47 giorni per un referto: l'odissea di una bambina vibonese malata di tumore

La piccola si era sottoposta a un importante esame al Bambin Gesù di Roma e attendeva il risultato entro quattro giorni dalla spedizione. Ma il plico era finito in un polveroso scantinato in mezzo alle giacenze

di Cristina Iannuzzi
8 novembre 2018
16:49

Il 13  settembre l’ospedale  pediatrico Bambin Gesù di Roma invia una raccomandata. Contiene un importante referto medico: il risultato della risonanza magnetica  eseguita  su una bambina di appena 10 anni affetta, dal 2016, da un tumore alla rinofaringe, scientificamente definito rabdomiosarcoma embrionale.

 


Ma quella lettera ci impiegherà 47 giorni ad arrivare. Spedita il 13 settembre, giungerà nelle mani dei genitori della piccola il 30 ottobre, nonostante i ripetuti solleciti della madre. In realtà il plico giallo contenente il referto era arrivato regolarmente nei quattro giorni stabiliti, ma non si sa per quale motivo, era finito nella giacenza dell’ufficio postale di Vibo Marina,  probabilmente accanto  ad altre lettere che non arriveranno mai ai legittimi destinatari.  Quando la madre della bambina va a chiedere spiegazioni le viene spiegato che non c’è molto da fare: nessuna traccia della lettera, nessun avviso di giacenza, e alla posta, senza il numero della raccomandata,  è impossibile trovarla: le spiegano gli addetti.

 

Un  disservizio che poteva costare ulteriori sofferenze alla bambina, già sottoposta a chemio e radioterapia.

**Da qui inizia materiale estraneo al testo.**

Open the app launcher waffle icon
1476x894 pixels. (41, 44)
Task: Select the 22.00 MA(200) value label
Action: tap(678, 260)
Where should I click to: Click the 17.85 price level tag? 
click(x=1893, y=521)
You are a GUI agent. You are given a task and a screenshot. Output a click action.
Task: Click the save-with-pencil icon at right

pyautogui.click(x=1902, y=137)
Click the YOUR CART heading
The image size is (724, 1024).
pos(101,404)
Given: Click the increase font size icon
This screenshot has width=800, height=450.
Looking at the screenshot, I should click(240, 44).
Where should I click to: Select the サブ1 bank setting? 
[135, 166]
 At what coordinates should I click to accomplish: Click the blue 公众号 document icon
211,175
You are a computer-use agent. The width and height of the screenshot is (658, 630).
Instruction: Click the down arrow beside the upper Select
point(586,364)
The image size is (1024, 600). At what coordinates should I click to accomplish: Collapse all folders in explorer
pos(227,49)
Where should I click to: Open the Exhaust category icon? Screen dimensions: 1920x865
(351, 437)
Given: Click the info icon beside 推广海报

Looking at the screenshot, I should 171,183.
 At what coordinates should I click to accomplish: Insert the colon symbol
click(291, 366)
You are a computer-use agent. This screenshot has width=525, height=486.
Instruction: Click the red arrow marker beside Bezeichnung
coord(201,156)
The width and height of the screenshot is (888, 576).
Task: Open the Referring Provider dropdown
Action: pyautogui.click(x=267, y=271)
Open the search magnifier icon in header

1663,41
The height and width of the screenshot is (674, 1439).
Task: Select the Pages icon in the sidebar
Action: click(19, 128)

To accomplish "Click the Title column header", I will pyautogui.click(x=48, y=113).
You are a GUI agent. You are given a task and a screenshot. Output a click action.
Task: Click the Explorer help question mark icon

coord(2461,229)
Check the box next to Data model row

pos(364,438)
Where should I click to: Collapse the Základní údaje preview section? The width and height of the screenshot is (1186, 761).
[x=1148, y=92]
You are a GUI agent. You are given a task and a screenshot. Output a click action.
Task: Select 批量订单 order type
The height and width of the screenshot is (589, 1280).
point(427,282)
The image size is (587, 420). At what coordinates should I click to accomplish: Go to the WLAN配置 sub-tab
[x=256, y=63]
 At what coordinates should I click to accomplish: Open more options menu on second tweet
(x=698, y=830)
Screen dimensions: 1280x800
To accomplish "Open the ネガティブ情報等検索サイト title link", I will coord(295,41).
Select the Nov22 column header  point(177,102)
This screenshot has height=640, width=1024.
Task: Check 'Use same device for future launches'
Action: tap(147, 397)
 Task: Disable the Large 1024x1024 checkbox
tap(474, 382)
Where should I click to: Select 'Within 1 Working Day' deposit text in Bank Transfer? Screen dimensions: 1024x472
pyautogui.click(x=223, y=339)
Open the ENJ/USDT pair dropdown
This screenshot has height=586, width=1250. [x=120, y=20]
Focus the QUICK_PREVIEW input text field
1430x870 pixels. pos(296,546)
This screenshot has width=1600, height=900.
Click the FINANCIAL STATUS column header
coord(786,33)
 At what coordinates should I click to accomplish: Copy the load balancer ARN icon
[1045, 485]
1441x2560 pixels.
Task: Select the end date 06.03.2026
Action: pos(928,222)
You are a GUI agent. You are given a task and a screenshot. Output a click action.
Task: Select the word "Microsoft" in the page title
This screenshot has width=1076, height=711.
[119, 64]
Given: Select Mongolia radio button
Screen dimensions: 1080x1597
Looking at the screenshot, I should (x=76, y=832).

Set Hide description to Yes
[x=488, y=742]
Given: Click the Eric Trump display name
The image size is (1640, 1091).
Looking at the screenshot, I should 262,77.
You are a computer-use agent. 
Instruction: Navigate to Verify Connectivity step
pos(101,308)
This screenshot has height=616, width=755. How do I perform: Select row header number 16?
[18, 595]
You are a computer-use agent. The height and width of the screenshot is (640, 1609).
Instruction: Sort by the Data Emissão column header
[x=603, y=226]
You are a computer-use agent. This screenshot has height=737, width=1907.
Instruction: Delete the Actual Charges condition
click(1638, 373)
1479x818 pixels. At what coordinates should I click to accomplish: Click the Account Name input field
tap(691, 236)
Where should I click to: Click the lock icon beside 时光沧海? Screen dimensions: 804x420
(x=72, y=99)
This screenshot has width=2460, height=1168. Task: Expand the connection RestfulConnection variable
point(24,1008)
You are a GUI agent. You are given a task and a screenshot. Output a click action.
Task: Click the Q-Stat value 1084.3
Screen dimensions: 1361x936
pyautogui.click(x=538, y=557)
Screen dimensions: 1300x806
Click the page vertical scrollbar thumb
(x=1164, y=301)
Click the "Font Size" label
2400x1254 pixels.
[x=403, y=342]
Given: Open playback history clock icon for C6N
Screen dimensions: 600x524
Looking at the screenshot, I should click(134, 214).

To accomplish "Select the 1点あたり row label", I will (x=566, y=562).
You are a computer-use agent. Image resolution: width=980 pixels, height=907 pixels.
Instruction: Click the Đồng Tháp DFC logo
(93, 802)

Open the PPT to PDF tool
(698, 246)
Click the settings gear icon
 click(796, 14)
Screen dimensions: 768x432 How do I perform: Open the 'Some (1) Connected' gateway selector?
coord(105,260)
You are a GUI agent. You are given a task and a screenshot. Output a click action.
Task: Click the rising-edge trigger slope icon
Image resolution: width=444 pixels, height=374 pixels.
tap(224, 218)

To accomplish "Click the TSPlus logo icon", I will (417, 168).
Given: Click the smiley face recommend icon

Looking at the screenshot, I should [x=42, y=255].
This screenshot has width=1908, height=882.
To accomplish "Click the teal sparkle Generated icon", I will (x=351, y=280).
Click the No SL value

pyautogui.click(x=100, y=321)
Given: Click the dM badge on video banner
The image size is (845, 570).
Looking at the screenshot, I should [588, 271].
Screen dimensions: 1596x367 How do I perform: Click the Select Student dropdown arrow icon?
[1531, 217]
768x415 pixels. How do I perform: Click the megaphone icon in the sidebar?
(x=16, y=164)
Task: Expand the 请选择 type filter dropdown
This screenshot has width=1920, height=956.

E così la madre decide  di denunciare  l’accaduto ai carabinieri  della stazione di Vibo Marina. Perché quella non era una lettera qualunque. «Dopo l’esame a Roma siamo rientrati in Calabria - chiarisce la madre - in attesa dei  risultati che ci dovevano confermare se dopo la chemioterapia il cancro fosse stato debellato. Qualche giorno di estenuante  attesa e riceverete tutto a casa, ci avevano riferito i medici».

 

Il tempo è interminabile, e così quattro giorni dopo la donna si reca all’ufficio postale di Vibo Marina, allertando gli addetti  che attendeva una raccomandata importantissima. «»È una questione di vita o di morte”, spiega . Anche la postina era stata avvisata. Ma niente. Passano i giorni, le settimane, passa un mese. I medici del Bambin Gesù confermano l’avvenuta  spedizione. Tant’è che  la raccomandata, che nessuno ha consegnato, ritorna al mittente. A  Roma per “mancata consegna”  e dalla Capitale  la nuova spedizione. Intanto nessuno sa se e a che stadio è regredito il tumore alla rinofaringe della piccola paziente.

 

Il 25 ottobre  dall’ospedale la raccomandata viene nuovamente spedita dal Bambin Gesù. «State attenti questa volta», la raccomandazione del medico capitolino. Nel timore di un nuovo smarrimento, la donna decide di recarsi alla vicina stazione dei carabinieri per  denunciare l’accaduto. Uno dei militari prende a cuore la storia e si reca all’ufficio postale. La direttrice, questa volta sollecitata  dall’Arma,  si impegna a vigilare sull’operato degli addetti. Quattro giorni dopo, alla porta della signora Domenica, bussa la postina che le  consegna la lettera datata 17 settembre.  

 

Il risultato della risonanza è negativo: la bambina sta bene. La donna può finalmente tirare un sospiro di sollievo e decide di rendere pubblica la sua odissea. Ma se non fosse stato così, di chi sarebbe stata la responsabilità? Chi si sarebbe preso carico di un fardello morale tanto ingombrante? Per fortuna sono domande che Domenica e la sua bambina non dovranno mai porsi. Ma è sconfortante che, come spesso accade a queste latitudini, perché tutto finisca bene, più che ai responsabili dei servizi ci si debba affidare alla buona sorte.